Mitochondria float around in the goo of your cells, tirelessly making the molecules that power your body. But these mitochondria used to be independent of your body; they were bacteria, floating free in the world. You are, at a fundamental level, the result of symbiosis — the interdependence of two life forms.
Symbiotic relationship between clownfish and coral by Ethan Daniels via Shutterstock
Of Moms and Mitochondria
Mitochondria make your body's energy. Floating in the cell's cytoplasm, inside the cell wall but outside the nucleus, they toil away, making adenosine triphosphate, or ATP. It's ATP that cells use as an energy source, deriving energy from breaking it down to its components. You need a continuous supply, and mitochondria provide it.
These organelles are so vital that they predate conception. Mitochondria swim around in unfertilized ova, waiting for sperm to show up. Mitochondria have their own DNA, known as mitochondrial DNA or mtDNA, and can reproduce themselves completely independently of any kind of deoxyribonucleic shenanigans going on inside the cell nucleus. Because mitochondria have their own DNA and don't need to be fertilized, when it comes to your mitochondria, you are your mother's clone. You have exactly her mtDNA, and her mother's mtDNA, and her mother's mother's mtDNA. This is why mtDNA is of such interest to genetic researchers. It does sometimes mutate, but it doesn't get juggled around as much as DNA in the cell nucleus.

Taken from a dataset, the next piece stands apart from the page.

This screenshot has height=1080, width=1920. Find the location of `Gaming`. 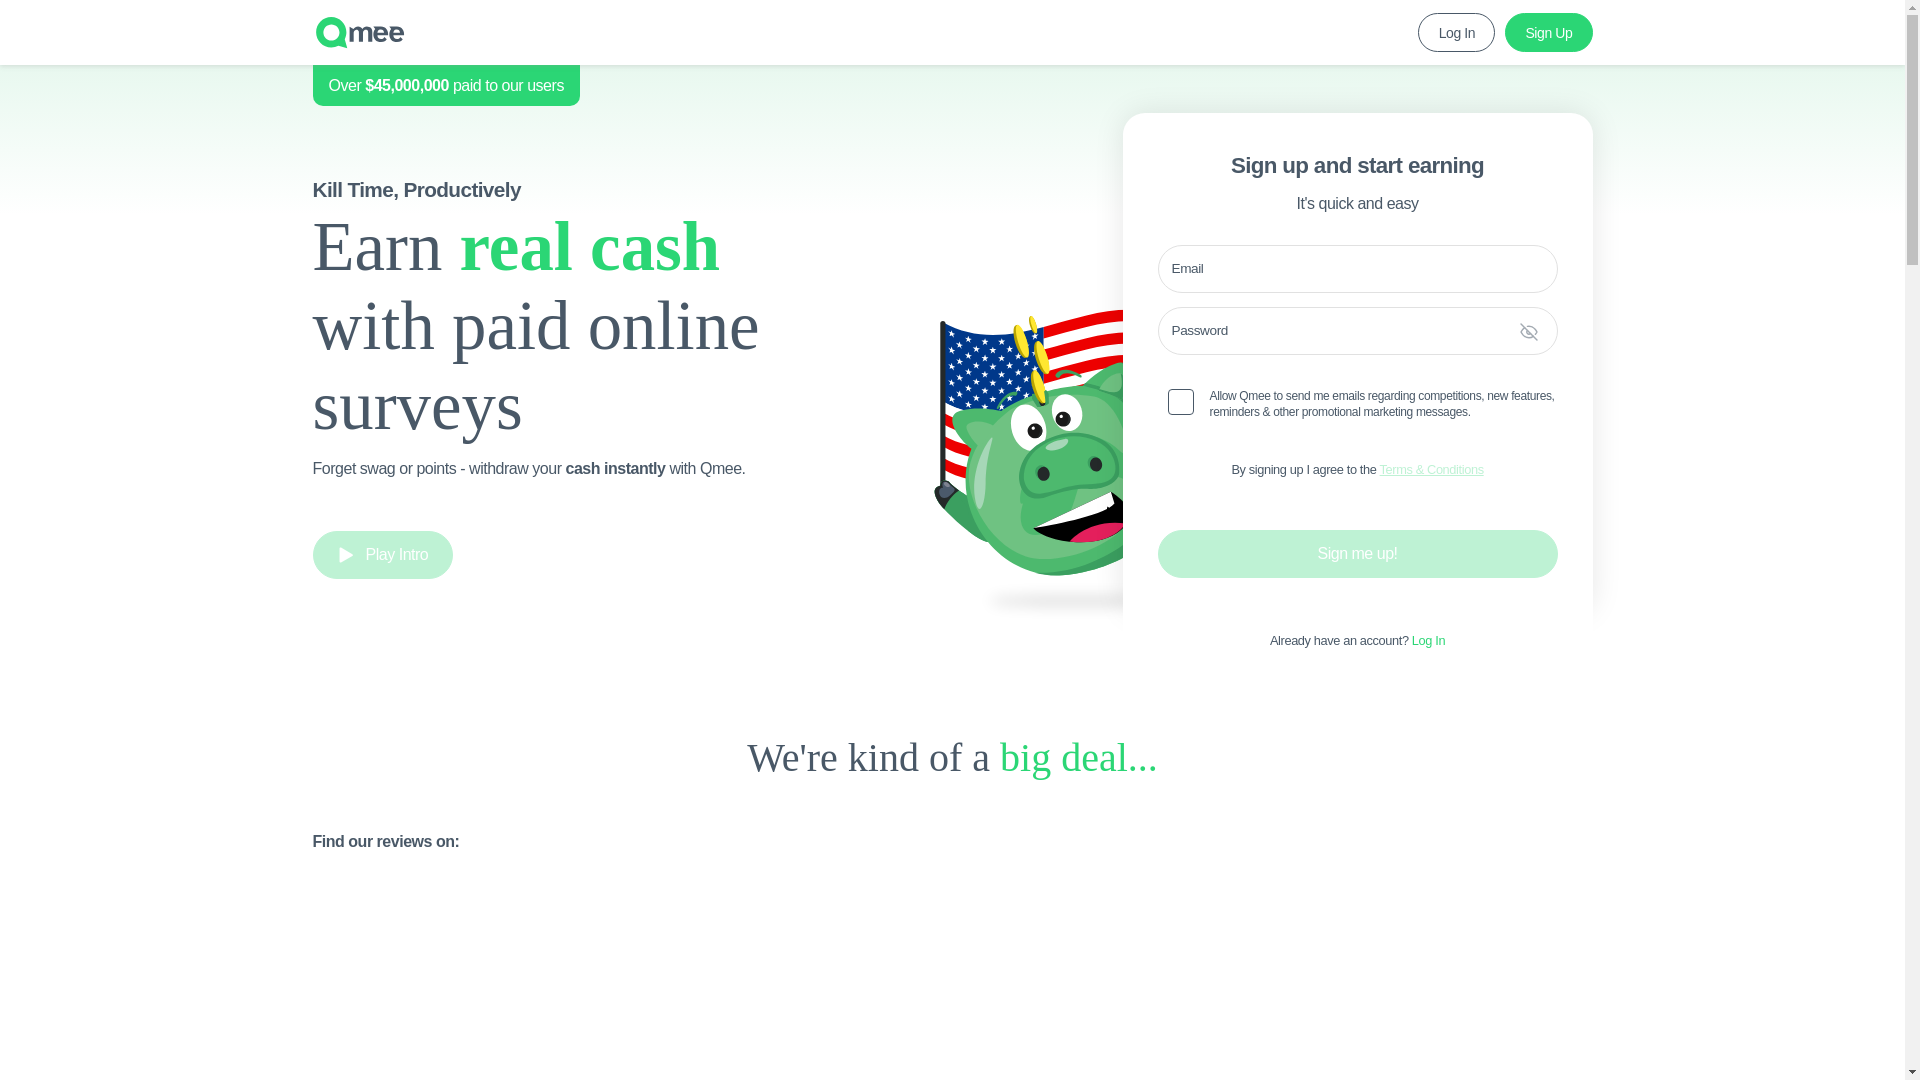

Gaming is located at coordinates (600, 38).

The fact that mitochondria have entirely separate DNA from the nucleus of the cell is odd, but pales in comparison to the shape of the DNA. Mitochondrial DNA is circular - a helix twisted around into a ring. Mitochondria get even stranger when we look at the barrier between them and the rest of the cell. Prokaryotic cells are just a cell wall around some free floating junk. Eukaryotes - a group that includes pretty much everything except bacteria - have cells in which DNA is contained inside a nucleus, not floating around free in the cell cytoplasm. Most eukaryotes have a lot of different organelles, each one of which has a membrane that keeps its insides packaged up. Mitochondria are slightly different from other organelles. They have a double wall, an inner one and an outer one.
The circular DNA, the double cell wall, and the fact that mtDNA is different from the DNA inside the nucleus, makes mitochondria look less like a part of human cells, and more like some bacteria put a scuba suit on over its own membrane and plunged into our cells. Scientists think that this may be exactly what happened.
The Bacteria Who Came To Dinner
The current theory on how we acquired our mitochondria is the "endosymbiotic theory." A prokaryotic cell grows, and as it grows encounters a problem. As long as it stays roughly spherical, its volume will grow much faster than its surface area. There is a solution to this problem. Its outer membrane wrinkles deeply, giving it more surface area. These wrinkles get deeper, and can even pinch off, like bubbles flowing from the membrane on a bubble wand.
One day a hungry, or merely parasitic, bacteria approaches. It lodges in one of the wrinkles and the wrinkle pinches off behind it, trapping it in a little "bubble" inside the cell. What happens now? The cell might consume it, or just break it down. The bacteria, on the other hand, might consume the cell. Neither of those things occur. Instead, the bacteria supplies something the cell desperately needs - energy. The cell, meanwhile, provides the bacteria with a safe home in which it can continue reproducing, as long as it doesn't reproduce too much. Over time, these two creatures become one, each with its own DNA, one still wearing the "bubble" it got when it came in from the cold.
It's interesting to consider what this relationship is. Is the mitochondria a vanquished foe, forced for eternity to make power for a hungry eukaryotic cell? Or are two cells amicably working together, each providing something that the other one needs? You decide.